La chef péquiste a sonné la charge contre son adversaire libéral qu'elle soupçonne de vouloir réintégrer le Québec dans le giron constitutionnel sans consulter la population.

Marois presse Couillard de promettre un référendum

Muette sur ses intentions référendaires, Pauline Marois exige en revanche que Philippe Couillard s'engage à soumettre tout changement constitutionnel à un référendum.
Au 11e jour de la campagne électorale, la chef péquiste a sonné la charge contre son adversaire libéral qu'elle soupçonne de vouloir réintégrer le Québec dans le giron constitutionnel sans consulter la population.
Il est temps que le chef libéral soit honnête et franc sur ses intentions, a lancé Mme Marois, de passage au journal L'itinéraire dans la circonscription montréalaise de Sainte-Marie-Saint-Jacques.
Selon la leader péquiste, M. Couillard doit garantir aux Québécois qu'ils seront consultés par voie de référendum avant de signer la constitution de 1982.

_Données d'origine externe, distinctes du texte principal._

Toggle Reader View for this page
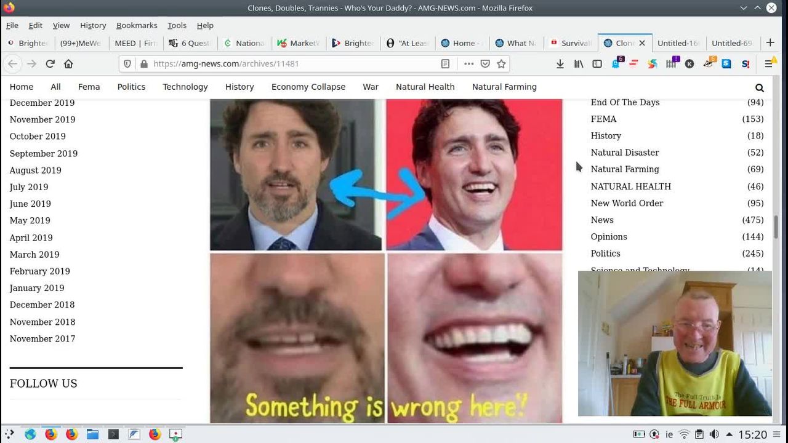This screenshot has height=443, width=788. point(445,64)
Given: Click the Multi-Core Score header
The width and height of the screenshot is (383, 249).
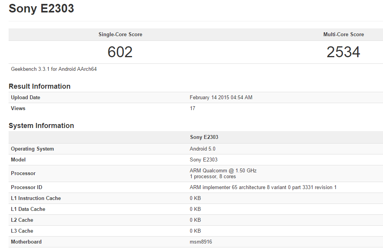Looking at the screenshot, I should coord(343,35).
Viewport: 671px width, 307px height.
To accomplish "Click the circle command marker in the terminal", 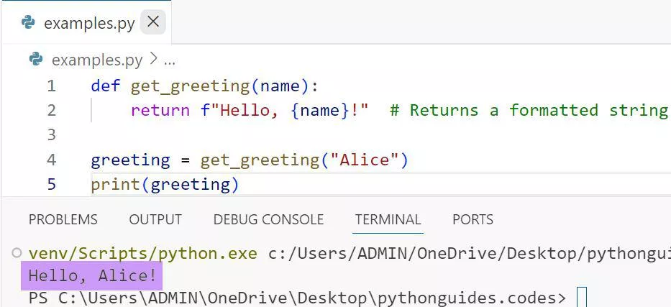I will [x=17, y=253].
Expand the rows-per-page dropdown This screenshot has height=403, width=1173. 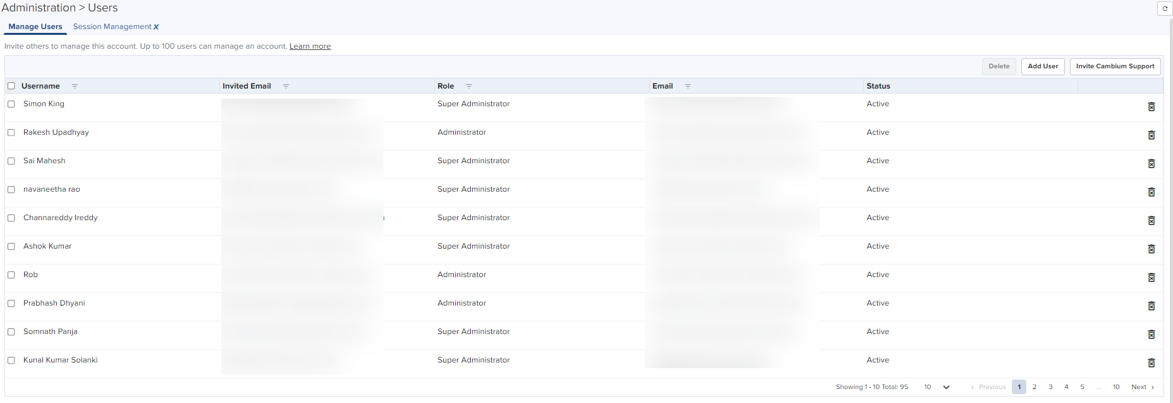point(946,387)
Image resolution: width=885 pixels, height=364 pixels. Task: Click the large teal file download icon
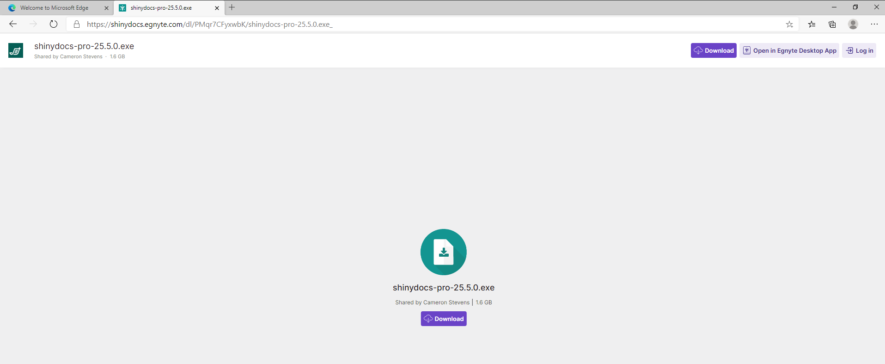(x=443, y=252)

En point de presse, Mme Marois a néanmoins continué de marteler que l'enjeu du scrutin du 7 avril ne porte pas sur la question nationale mais sur l'élection d'un gouvernement «responsable» à la tête du Québec.
Se faisant, elle contredit l'ancien premier ministre péquiste Jacques Parizeau qui estime, dans une lettre ouverte publiée vendredi, que l'entrée en scène du baron des médias Pierre Karl Péladeau au Parti québécois a le mérite de replacer la souveraineté «au centre des débats».
Au chapitre des engagements électoraux, Mme Marois a répété les mesures annoncées il y a quelques semaines par son gouvernement pour lutter contre l'itinérance. Une enveloppe d'une cinquantaine de millions $ sera allouée à cet effet dans les semaines suivant la réélection du Parti québécois, a promis Mme Marois.